If literary production operated along similar lines and without the interference of proprietary copyright barriers, Roh seems to suggest, the scale and breadth of creative production might be far greater. Indeed, if computer programmers had the sort of copyright protections on their programming codes that literary producers have, old and outdated code would never be upgraded and technological innovation would grind to a halt.

Open source software operates according to the model of the gift economy, Roh notes. Companies and programmers give up their proprietary rights to the products they produce — making of them a sort of gift to the broader society — but they know that they will receive gifts in return: newer and better forms of software and innovations made by the users who freely build on their work. The notion is grounded in a sense of the cultural value of good software: we all benefit, and it enriches our society as a whole.

The proprietary model of literary production, on the other hand, mired in restrictive copyright rules, suggests that literary producers are losing sight of the broader cultural value of their work.
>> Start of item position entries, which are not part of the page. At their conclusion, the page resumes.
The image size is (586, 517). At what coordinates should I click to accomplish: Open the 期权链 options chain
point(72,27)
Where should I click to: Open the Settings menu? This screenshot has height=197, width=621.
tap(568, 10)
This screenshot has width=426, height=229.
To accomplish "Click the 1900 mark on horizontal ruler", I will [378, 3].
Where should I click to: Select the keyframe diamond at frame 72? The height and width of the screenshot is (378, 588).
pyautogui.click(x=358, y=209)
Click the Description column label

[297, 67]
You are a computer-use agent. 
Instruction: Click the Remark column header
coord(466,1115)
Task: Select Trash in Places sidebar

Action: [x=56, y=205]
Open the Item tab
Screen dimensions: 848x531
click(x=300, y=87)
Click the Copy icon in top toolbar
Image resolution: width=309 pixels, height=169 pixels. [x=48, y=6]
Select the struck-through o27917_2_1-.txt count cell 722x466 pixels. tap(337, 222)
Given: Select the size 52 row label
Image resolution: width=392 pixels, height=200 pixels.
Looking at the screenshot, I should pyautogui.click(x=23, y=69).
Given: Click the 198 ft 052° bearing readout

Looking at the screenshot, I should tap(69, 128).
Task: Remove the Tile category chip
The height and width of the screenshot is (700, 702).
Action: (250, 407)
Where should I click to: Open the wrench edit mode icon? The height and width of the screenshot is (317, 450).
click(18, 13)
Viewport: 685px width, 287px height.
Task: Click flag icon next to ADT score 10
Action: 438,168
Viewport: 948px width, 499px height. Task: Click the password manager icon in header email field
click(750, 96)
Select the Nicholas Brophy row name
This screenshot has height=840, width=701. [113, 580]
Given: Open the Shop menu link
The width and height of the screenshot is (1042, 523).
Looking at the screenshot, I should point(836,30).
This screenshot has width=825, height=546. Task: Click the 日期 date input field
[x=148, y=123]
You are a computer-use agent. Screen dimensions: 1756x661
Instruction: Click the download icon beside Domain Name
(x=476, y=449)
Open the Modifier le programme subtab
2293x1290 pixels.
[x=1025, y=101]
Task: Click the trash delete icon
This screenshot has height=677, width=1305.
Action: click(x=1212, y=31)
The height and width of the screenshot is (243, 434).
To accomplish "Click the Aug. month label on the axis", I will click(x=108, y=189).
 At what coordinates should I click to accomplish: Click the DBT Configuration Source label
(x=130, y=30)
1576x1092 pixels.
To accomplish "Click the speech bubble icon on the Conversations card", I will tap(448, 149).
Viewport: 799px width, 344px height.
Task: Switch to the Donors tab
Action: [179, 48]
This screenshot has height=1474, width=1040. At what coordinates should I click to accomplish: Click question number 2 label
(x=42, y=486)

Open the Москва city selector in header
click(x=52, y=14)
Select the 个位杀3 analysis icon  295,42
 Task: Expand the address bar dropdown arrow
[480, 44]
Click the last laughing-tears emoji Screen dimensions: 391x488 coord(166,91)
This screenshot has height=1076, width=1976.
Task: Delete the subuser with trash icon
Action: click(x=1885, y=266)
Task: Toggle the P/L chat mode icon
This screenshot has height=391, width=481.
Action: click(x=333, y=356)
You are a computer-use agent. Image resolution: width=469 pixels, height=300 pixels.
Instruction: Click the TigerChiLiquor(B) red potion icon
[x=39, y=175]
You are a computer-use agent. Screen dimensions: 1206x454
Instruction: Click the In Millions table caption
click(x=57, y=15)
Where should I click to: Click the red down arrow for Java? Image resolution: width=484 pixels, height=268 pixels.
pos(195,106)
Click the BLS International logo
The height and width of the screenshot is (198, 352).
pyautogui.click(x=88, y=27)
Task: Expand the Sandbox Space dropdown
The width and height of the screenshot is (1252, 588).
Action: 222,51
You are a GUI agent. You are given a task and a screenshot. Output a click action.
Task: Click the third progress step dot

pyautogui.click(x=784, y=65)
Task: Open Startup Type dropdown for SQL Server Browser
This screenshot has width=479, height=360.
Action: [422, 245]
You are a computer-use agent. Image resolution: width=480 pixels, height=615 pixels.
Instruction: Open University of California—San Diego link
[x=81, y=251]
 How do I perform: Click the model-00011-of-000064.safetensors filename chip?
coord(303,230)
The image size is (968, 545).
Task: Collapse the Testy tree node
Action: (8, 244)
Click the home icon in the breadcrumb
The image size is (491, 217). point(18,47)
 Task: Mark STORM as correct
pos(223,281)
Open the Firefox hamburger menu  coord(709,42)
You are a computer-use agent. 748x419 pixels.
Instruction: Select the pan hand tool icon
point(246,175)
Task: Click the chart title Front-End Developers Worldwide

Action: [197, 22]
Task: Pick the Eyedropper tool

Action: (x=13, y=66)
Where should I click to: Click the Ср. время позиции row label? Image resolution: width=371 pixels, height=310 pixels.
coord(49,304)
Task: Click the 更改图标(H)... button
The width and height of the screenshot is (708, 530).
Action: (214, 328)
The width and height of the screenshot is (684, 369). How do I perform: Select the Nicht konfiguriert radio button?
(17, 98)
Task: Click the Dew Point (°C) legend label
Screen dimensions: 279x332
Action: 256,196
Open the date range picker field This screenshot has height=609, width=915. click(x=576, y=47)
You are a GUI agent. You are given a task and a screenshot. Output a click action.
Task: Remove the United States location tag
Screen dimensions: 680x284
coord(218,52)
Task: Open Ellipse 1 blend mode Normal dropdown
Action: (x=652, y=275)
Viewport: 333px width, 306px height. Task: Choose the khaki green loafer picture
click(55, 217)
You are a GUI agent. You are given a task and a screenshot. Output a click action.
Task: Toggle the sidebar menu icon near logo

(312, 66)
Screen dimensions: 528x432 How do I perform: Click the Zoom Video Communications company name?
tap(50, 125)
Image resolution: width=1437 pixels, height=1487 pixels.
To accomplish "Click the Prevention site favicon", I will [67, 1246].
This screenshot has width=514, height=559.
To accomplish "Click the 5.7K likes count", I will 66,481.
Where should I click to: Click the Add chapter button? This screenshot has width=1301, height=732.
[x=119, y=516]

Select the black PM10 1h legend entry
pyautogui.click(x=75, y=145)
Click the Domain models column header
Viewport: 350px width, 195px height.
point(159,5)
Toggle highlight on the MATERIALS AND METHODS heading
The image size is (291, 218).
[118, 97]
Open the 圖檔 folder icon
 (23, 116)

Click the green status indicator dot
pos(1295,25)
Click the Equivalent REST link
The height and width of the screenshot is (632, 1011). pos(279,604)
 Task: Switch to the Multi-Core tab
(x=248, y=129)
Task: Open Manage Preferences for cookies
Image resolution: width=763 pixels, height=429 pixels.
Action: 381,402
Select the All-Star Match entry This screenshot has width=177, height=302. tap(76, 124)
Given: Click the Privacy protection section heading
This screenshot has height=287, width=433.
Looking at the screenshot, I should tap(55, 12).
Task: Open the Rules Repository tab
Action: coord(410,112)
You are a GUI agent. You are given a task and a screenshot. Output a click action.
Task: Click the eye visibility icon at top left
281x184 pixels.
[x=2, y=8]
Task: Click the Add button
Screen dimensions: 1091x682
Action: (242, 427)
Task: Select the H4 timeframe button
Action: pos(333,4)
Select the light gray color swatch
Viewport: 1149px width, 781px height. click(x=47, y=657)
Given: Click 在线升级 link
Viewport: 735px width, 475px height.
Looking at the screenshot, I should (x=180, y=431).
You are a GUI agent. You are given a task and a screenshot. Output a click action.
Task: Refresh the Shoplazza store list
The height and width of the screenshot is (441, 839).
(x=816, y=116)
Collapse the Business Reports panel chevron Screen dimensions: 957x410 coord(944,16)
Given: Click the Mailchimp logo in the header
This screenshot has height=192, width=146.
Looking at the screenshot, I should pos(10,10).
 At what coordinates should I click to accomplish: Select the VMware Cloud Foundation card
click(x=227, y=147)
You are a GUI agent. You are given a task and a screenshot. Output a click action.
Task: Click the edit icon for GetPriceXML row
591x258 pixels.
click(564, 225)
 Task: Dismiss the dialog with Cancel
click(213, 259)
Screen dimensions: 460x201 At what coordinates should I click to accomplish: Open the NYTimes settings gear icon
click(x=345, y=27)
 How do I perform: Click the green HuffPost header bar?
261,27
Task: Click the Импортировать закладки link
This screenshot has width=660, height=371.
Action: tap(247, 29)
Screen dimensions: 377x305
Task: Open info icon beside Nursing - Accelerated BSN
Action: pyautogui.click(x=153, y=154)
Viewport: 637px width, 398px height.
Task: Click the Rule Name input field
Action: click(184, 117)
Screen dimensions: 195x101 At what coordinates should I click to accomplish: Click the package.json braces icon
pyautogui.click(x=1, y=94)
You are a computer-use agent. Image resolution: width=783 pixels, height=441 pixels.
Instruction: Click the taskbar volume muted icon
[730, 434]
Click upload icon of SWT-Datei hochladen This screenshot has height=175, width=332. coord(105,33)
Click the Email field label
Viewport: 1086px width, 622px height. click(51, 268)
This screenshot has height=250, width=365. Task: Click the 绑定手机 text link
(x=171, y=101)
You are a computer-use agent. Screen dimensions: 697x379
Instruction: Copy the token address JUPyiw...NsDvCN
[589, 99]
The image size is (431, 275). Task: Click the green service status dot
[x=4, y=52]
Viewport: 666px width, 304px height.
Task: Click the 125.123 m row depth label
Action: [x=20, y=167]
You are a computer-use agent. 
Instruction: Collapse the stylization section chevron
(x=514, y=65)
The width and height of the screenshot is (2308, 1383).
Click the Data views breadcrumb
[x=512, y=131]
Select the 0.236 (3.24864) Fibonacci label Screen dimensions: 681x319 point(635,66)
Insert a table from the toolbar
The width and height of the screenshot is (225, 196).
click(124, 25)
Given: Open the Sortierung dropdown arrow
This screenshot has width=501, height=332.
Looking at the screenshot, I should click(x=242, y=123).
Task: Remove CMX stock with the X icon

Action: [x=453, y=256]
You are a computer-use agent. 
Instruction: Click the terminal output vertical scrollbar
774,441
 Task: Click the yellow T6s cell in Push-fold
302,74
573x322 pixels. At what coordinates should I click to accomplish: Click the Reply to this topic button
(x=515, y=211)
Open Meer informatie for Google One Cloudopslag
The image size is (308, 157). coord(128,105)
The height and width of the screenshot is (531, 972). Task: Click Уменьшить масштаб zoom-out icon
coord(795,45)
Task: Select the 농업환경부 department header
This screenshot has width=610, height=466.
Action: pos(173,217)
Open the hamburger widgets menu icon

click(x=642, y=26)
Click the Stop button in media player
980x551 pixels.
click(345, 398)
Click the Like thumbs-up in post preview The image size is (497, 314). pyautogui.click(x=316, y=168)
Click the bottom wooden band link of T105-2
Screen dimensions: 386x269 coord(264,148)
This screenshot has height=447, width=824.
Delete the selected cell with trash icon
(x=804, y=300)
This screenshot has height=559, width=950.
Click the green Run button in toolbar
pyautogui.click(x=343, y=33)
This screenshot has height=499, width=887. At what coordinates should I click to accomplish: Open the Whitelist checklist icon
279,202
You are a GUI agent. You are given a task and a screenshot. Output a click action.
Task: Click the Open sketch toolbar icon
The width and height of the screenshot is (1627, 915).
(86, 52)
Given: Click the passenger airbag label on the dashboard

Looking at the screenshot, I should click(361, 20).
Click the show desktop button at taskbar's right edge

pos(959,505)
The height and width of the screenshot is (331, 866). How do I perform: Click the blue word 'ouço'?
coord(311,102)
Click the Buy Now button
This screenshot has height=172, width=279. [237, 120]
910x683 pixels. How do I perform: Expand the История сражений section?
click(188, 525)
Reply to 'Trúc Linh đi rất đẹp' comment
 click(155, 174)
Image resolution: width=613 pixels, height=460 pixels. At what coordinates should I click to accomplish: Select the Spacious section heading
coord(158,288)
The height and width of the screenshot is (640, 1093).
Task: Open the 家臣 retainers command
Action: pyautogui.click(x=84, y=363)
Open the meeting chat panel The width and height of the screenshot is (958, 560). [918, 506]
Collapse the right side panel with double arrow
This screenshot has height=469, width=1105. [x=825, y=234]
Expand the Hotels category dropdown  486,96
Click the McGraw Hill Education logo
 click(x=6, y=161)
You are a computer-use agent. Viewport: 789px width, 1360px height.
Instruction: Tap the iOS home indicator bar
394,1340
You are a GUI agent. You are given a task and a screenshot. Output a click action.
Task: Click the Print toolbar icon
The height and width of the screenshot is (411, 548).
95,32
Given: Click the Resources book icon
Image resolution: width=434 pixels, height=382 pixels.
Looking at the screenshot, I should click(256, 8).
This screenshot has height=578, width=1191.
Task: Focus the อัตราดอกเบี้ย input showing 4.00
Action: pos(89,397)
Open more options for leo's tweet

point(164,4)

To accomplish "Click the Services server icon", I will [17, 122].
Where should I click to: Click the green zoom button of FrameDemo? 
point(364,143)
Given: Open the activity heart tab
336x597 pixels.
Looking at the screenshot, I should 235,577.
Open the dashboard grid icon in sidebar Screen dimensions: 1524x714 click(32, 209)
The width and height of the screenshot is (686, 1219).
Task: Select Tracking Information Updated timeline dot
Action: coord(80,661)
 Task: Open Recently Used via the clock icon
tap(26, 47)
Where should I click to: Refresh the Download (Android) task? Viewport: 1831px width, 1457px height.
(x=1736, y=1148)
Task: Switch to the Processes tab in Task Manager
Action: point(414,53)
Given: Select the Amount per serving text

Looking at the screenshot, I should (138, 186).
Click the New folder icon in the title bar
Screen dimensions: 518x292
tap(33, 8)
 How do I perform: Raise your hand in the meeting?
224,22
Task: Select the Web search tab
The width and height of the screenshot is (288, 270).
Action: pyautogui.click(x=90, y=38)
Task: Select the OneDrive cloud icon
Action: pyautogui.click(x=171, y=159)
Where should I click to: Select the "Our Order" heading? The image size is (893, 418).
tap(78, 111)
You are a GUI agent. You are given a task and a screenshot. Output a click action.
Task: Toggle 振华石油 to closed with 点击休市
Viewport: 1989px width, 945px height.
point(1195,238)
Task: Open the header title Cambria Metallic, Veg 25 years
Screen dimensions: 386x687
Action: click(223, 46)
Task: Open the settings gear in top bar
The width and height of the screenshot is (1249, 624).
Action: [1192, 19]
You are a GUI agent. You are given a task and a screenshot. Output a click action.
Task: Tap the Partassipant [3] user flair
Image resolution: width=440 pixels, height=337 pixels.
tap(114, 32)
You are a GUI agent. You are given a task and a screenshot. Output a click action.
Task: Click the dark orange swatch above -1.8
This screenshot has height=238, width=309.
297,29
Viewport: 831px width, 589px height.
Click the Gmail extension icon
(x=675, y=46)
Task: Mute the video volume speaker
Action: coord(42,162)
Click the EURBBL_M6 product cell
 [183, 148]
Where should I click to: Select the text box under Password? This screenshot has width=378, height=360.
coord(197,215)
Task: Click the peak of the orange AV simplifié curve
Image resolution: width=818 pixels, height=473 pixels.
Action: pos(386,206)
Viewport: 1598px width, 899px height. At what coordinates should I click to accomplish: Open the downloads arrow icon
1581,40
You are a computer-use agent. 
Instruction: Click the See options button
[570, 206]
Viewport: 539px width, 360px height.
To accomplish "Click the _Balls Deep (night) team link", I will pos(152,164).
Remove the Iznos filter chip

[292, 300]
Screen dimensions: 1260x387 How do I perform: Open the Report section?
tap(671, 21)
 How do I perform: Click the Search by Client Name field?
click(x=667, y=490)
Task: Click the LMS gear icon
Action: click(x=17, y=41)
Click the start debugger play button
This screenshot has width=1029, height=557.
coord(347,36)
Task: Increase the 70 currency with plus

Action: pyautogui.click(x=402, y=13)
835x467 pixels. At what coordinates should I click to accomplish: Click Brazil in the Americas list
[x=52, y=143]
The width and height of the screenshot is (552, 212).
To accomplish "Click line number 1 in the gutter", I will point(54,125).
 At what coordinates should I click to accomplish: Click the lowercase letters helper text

There’s an implicit inferiority complex at the root of proprietary models: a literary work’s greatest value is seen to be what it imparts to its creator (royalties and profits), not what it imparts to the broader society.

Roh suggests that literary and creative producers could take a lesson from software programmers and develop what he refers to as ‘literary versioning’. Much as we consider it inevitable that our operating systems and applications will eventually be upgraded to a new version, why not think of literary works the same way? Instead of trying to lock down a creative work as soon as it’s published, so as to prevent other people from altering or modifying it on their own, why not simply accept the inevitability of its modification, and acknowledge that literary works will be re-worked freely by others into new versions?

Indeed, this is already happening in other forms of culture — movies and television series produced decades ago are being remade or ‘rebooted’ so as to be more relevant to today’s culture. This demonstrates how ‘versioning’ is being carried out not simply to refresh the technological components of a work (as in software) but also to refresh the cultural components (rebooting movies and television shows). Remaking such works every generation or two is becoming more and more common — why should literary works be any different?

Roh’s work offers a number of valuable insights. The ardent defense of copyright on a broad scale, he suggests, isn’t so much about protecting specific works as it is about resisting a changing cultural logic that no longer values the ideology of single author genius. There’s a clash of cultures that’s gathering speed and intensity: copyright culture, which is trying to preserve control of ideas and financial incentives for individual creators, versus an emerging culture that’s grown up in a world of interconnected horizontal networks, derivative texts, and open source models where original authorship is valued less than the potential a work has for being built upon by others.

One of the outcomes, some scholars suggest, is that authors need to stop placing themselves at the centre of focus. Any move toward disrupting the copyright model will necessarily involve relinquishing authorial control, and authors risk being sidelined as their works take flight and are reworked, remixed and reinvented by the broader culture. This, perhaps, is what really frightens scholars and literary producers more than financial loss: the idea that they will lose a bit of their individuality amid a growing sea of creative and intellectual production. This may or may not happen — open source programmers are very good at crediting each other’s accomplishments in voluntary fashion — but the outcome might be a much more creative and intellectually vibrant culture for all of us.